Recently, USA Today revealed Michelle Williams earned only 1 percent of Mark Wahlberg's salary for reshooting their scenes in All The Money In The World. Catt Sadler left E! after learning her co-host, Jason Kennedy, was reportedly making double her salary "and has been for several years." (However, E! said in a statement to Bustle: "E! compensates employees fairly and appropriately based on their roles, regardless of gender.") And at the start of 2017, Oscar winner Natalie Portman revealed that Ashton Kutcher was reportedly paid three times her salary for the 2011 movie No Strings Attached. And these are just three examples of an issue that's been happening, as Jessica Chastain once said, "for years and years and years."
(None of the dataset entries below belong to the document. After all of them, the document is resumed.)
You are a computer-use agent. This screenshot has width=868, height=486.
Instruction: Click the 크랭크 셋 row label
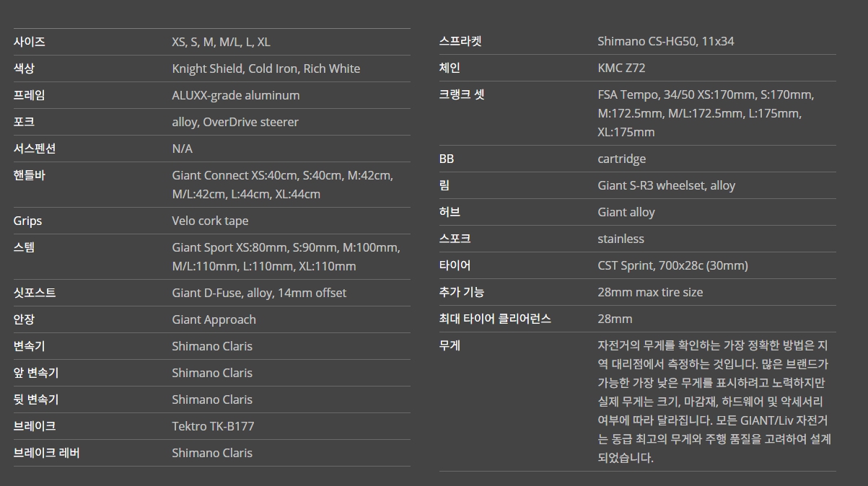[x=462, y=94]
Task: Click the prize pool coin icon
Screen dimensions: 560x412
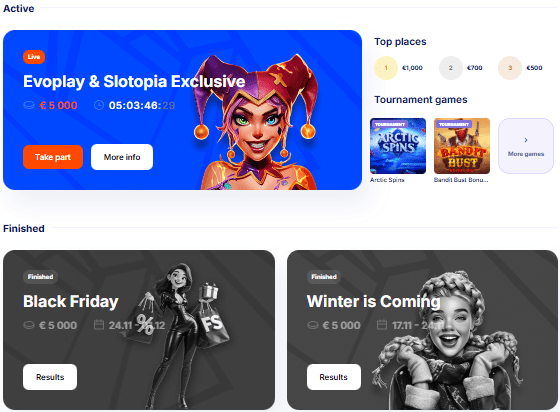Action: coord(29,105)
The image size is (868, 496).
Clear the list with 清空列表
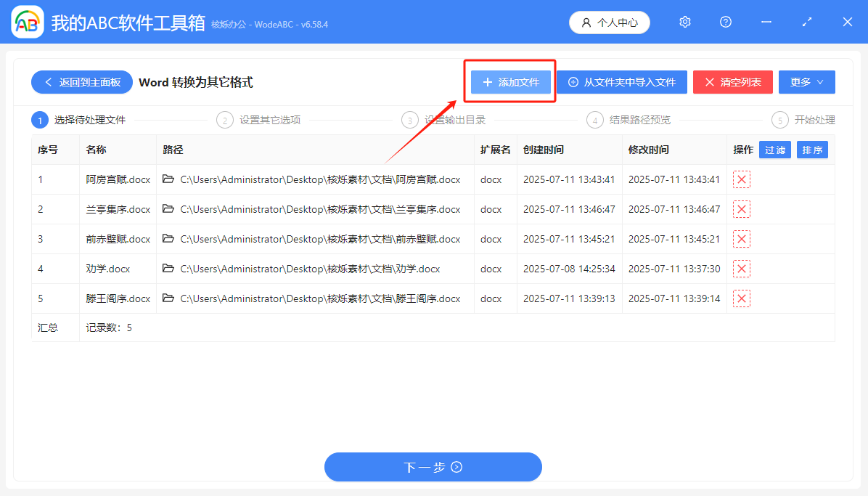(x=732, y=82)
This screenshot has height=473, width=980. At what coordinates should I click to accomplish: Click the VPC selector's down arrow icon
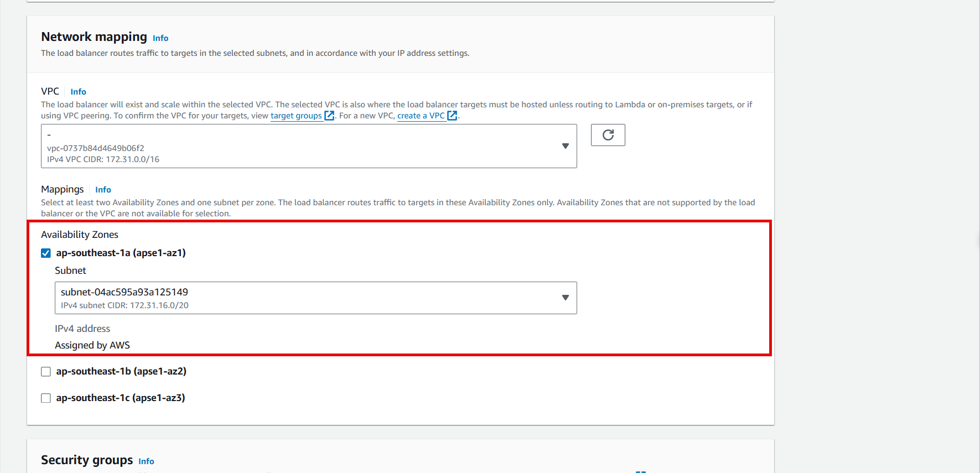[x=565, y=146]
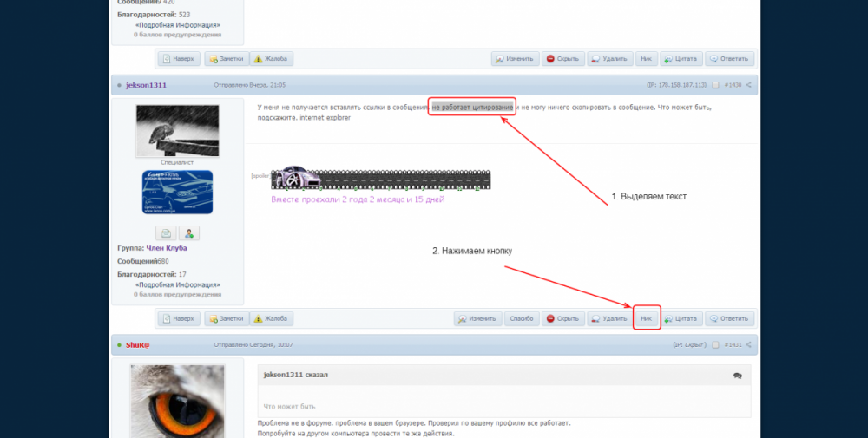868x438 pixels.
Task: Tick the checkbox beside post #1430
Action: pyautogui.click(x=715, y=85)
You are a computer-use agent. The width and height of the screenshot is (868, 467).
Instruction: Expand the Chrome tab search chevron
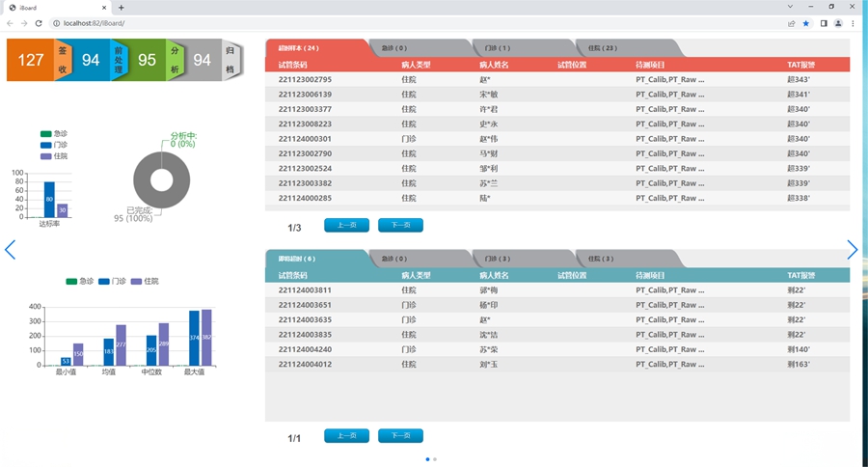click(x=791, y=7)
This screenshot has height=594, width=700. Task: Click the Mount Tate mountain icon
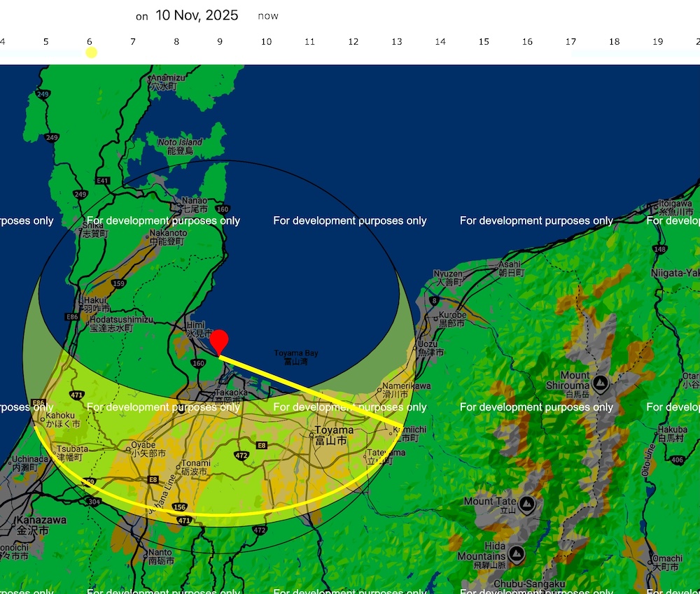tap(526, 504)
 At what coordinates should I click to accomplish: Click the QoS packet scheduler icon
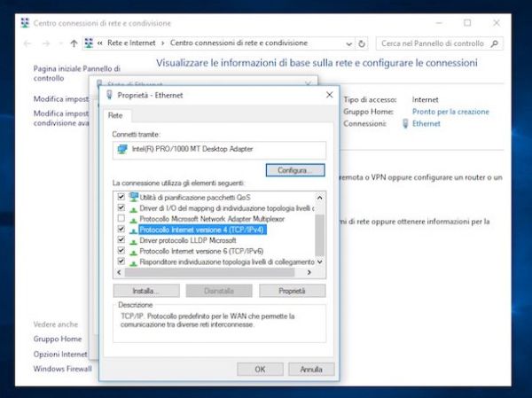pos(132,196)
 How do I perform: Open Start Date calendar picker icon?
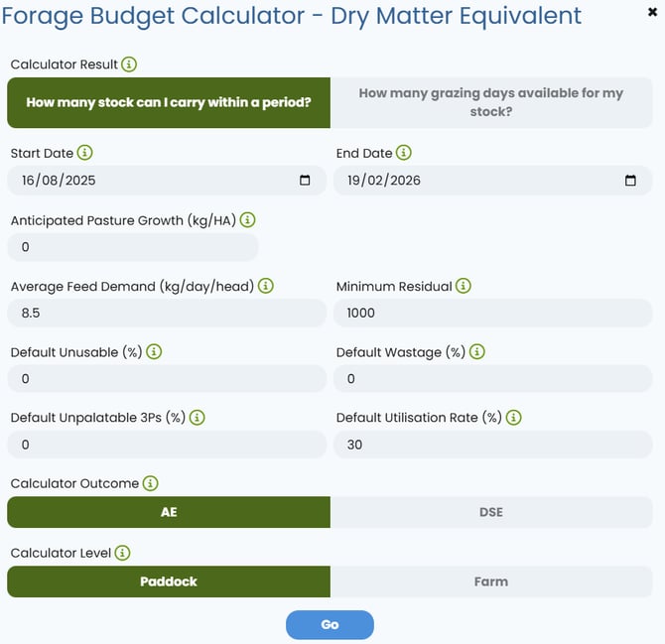305,181
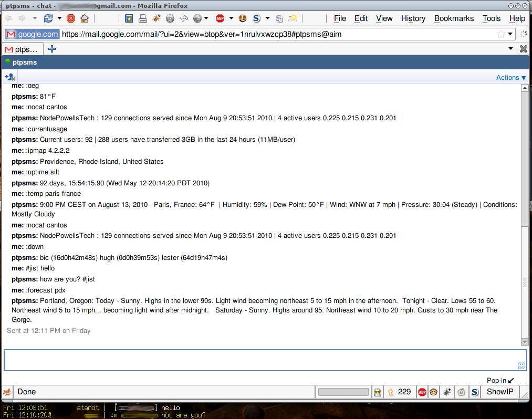Open the emoticon smiley picker
532x419 pixels.
pos(521,365)
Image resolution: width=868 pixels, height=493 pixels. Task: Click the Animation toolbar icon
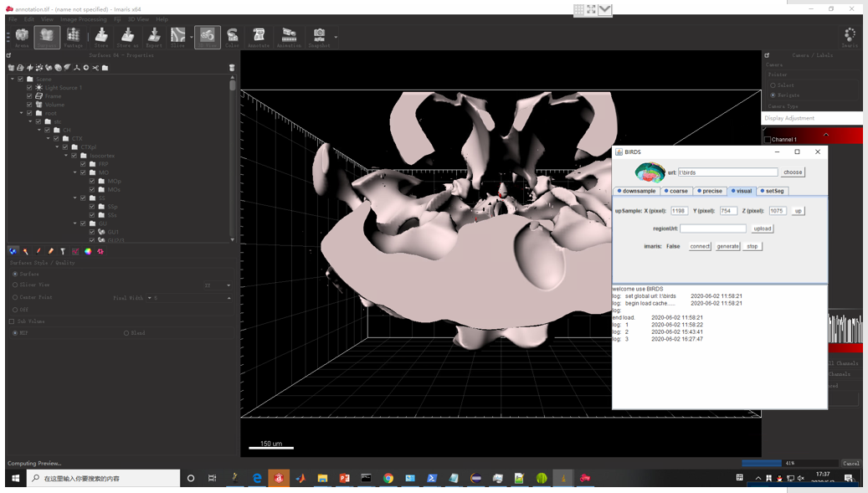point(289,36)
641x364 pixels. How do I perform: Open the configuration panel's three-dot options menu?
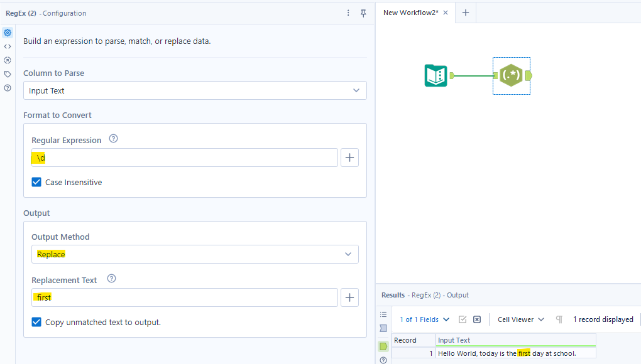(349, 13)
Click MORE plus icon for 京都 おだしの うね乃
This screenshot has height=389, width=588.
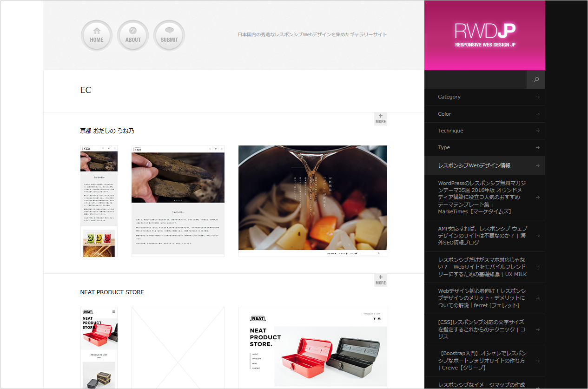click(381, 119)
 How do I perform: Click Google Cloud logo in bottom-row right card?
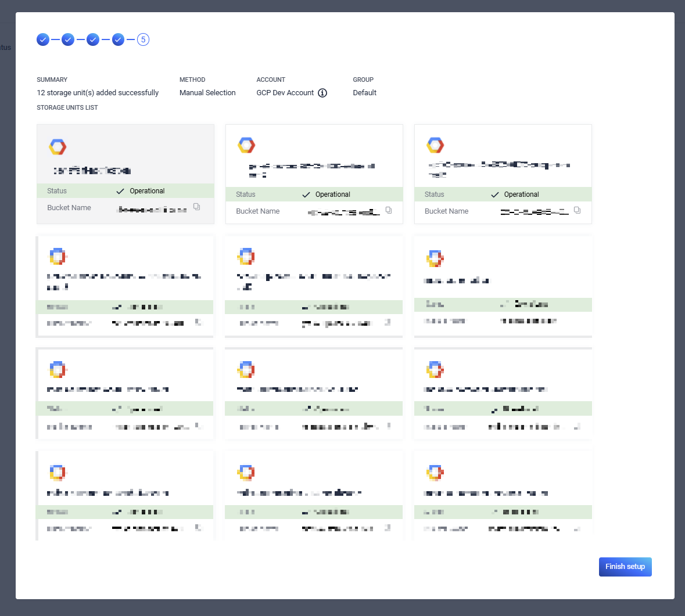tap(435, 473)
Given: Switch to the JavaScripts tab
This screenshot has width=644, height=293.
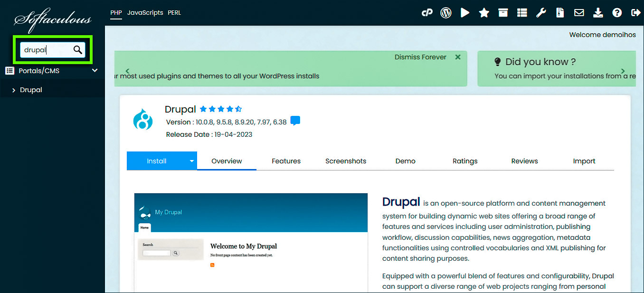Looking at the screenshot, I should 145,12.
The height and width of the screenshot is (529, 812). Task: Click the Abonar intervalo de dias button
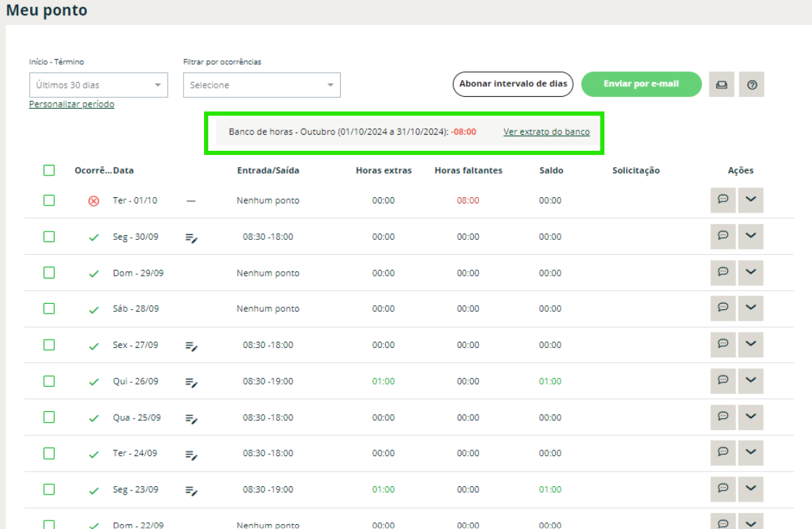pyautogui.click(x=513, y=84)
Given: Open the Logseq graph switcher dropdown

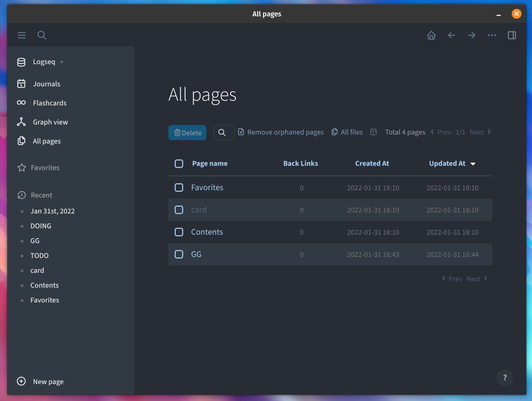Looking at the screenshot, I should (44, 62).
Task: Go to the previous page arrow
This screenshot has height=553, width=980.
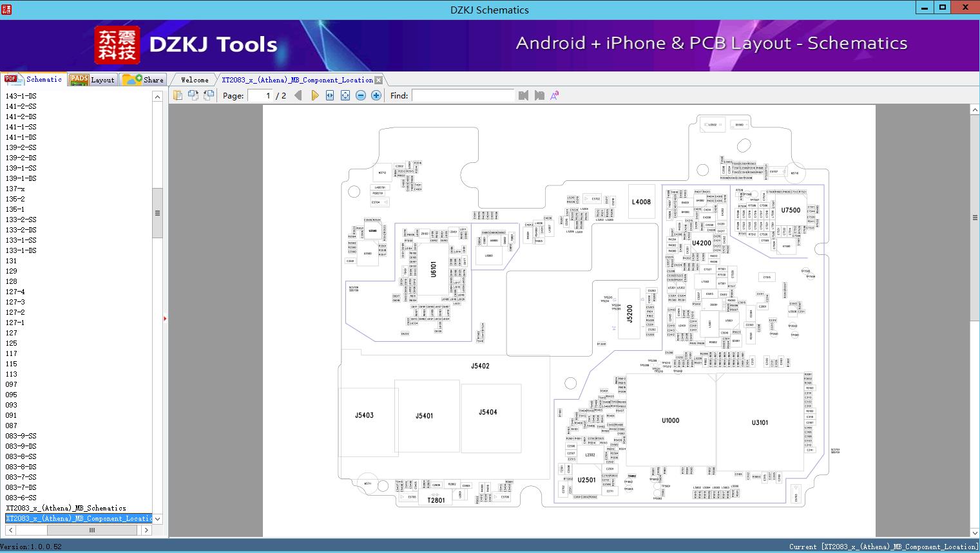Action: [x=298, y=95]
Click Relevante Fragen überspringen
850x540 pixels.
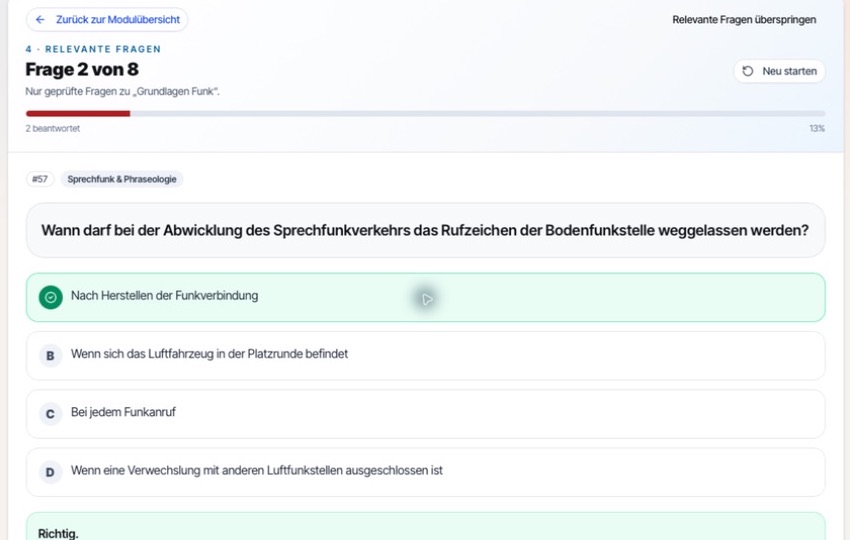tap(744, 20)
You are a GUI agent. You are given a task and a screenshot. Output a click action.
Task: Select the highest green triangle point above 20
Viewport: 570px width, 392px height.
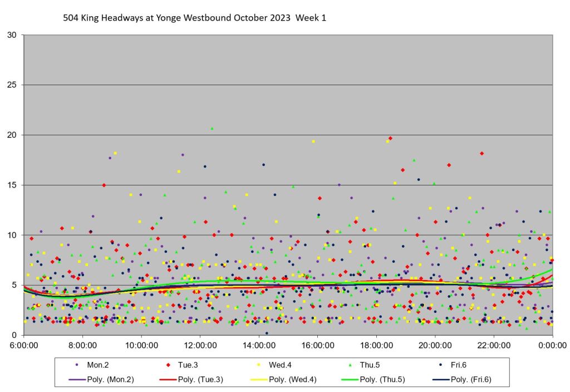212,128
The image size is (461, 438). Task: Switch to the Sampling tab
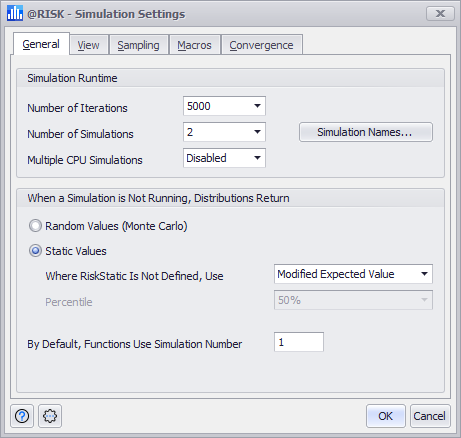(x=138, y=45)
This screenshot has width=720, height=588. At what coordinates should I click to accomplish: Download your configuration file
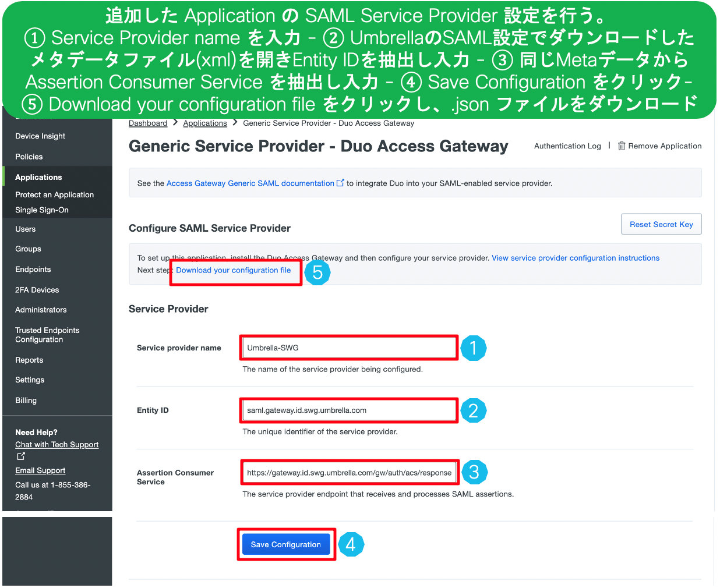point(234,270)
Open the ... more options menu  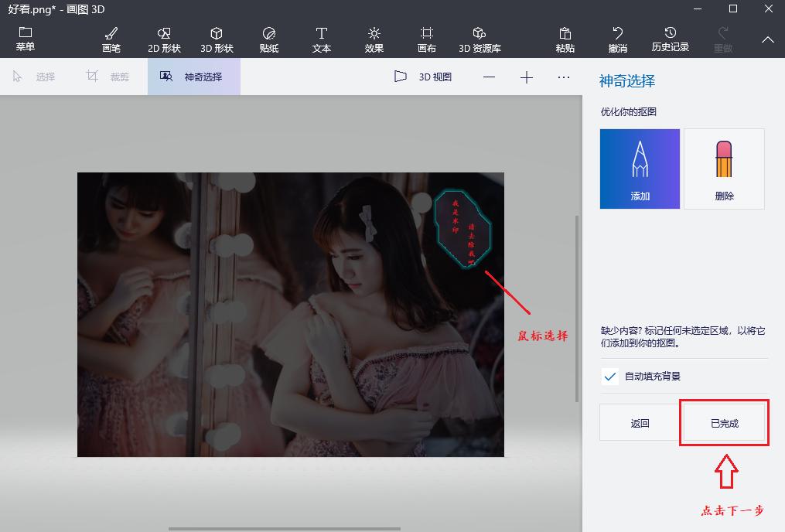pyautogui.click(x=564, y=77)
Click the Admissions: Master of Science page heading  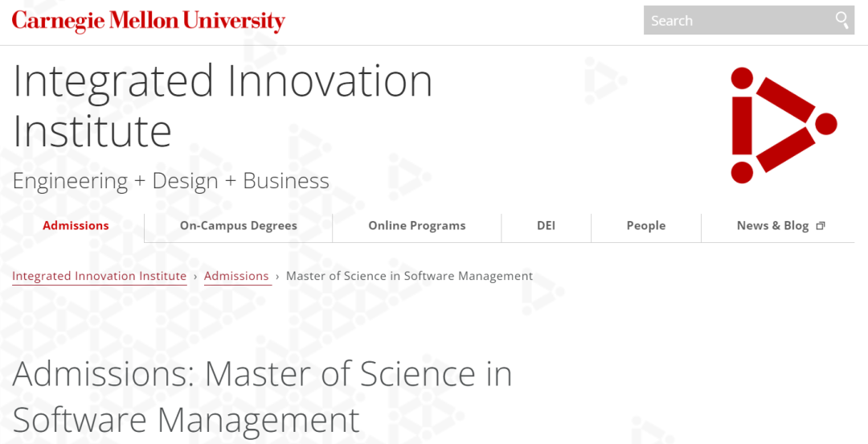(x=262, y=397)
The salaries these women talk about may be staggering to those of us dealing with a more everyday incomes, but they still reflect a deeper societal issue wherein women are paid less than men across various industries. So when an industry as visible as Hollywood makes bold attempts to adjust that balance, as seen with Big Little Lies, it can give hope to all of us that change is finally be happening.
On Wednesday, Grey's Anatomy star, Ellen Pompeo gave a truly inspirational interview to The Hollywood Reporter, which also appeared to suggest so much. Discussing how she managed to negotiate a salary increase to earn $20 million a year for her role in the primetime drama, Pompeo revealed that Shonda Rhimes gave her some advice: "Decide what you think you're worth and then ask for what you think you're worth. Nobody's just going to give it to you." Pompeo also divulged that she basically entered negotiations doing nothing differently to how a man would:
"As a woman, what I know is you can't approach anything from a point of view of 'I don't deserve' or 'I'm not going to ask for because I don't want other people to get upset.' And I know for a fact that when men go into these negotiations, they go in hard and ask for the world."
It's exhilarating to hear a woman encouraging another to demand her desired salary. But it's also empowering to witness Pompeo's outright confidence in following up on that advice and being a total boss about it. It hardly feels like a coincidence that we're seeing such salary changes, and the confidence in women to demand them, and support each other in doing so, during a moment defined by the Time's Up movement.
Emily Nussbaum, TV critic for The New Yorker, shared her own thoughts on that idea in a Twitter thread regarding Pompeo's THR interview. Starting by enthusing that she was "blown away" by Pompeo's "refreshing bluntness about money & negotiations," Nussbaum went on to speculate the effect that the current movement may be having in encouraging women to support each other about salaries. She tweeted,
"The interview actually made me wonder if a big side effect of Time's Up might be solidarity among actresses on issues other than sexual violence, because it's a golden opportunity to exchange information."
It's hard to argue with that observation. Especially when you remember that Emma Watson once told Esquire, "We are not supposed to talk about money because people will think you're ‘difficult’ or a ‘diva,’" and that Kathy Griffin once expressed to Variety, "I think it’s part of the male industrial complex to keep women quiet about what their salaries are." The time has definitely been called on staying silent about salaries and not encouraging other women to speak up and demand what they're worth. That counts as much for physical safety and having our boundaries respected as it does for being paid as well as men.
The extraordinary salaries the Big Little Lies cast are reportedly being paid will hopefully help set a precedent for all women on the big and small screen to demand a fair and sizable income for themselves, too. And maybe the rest of America will soon follow suit, and finally embrace the reasonable demand that each and every woman be paid what she's worth.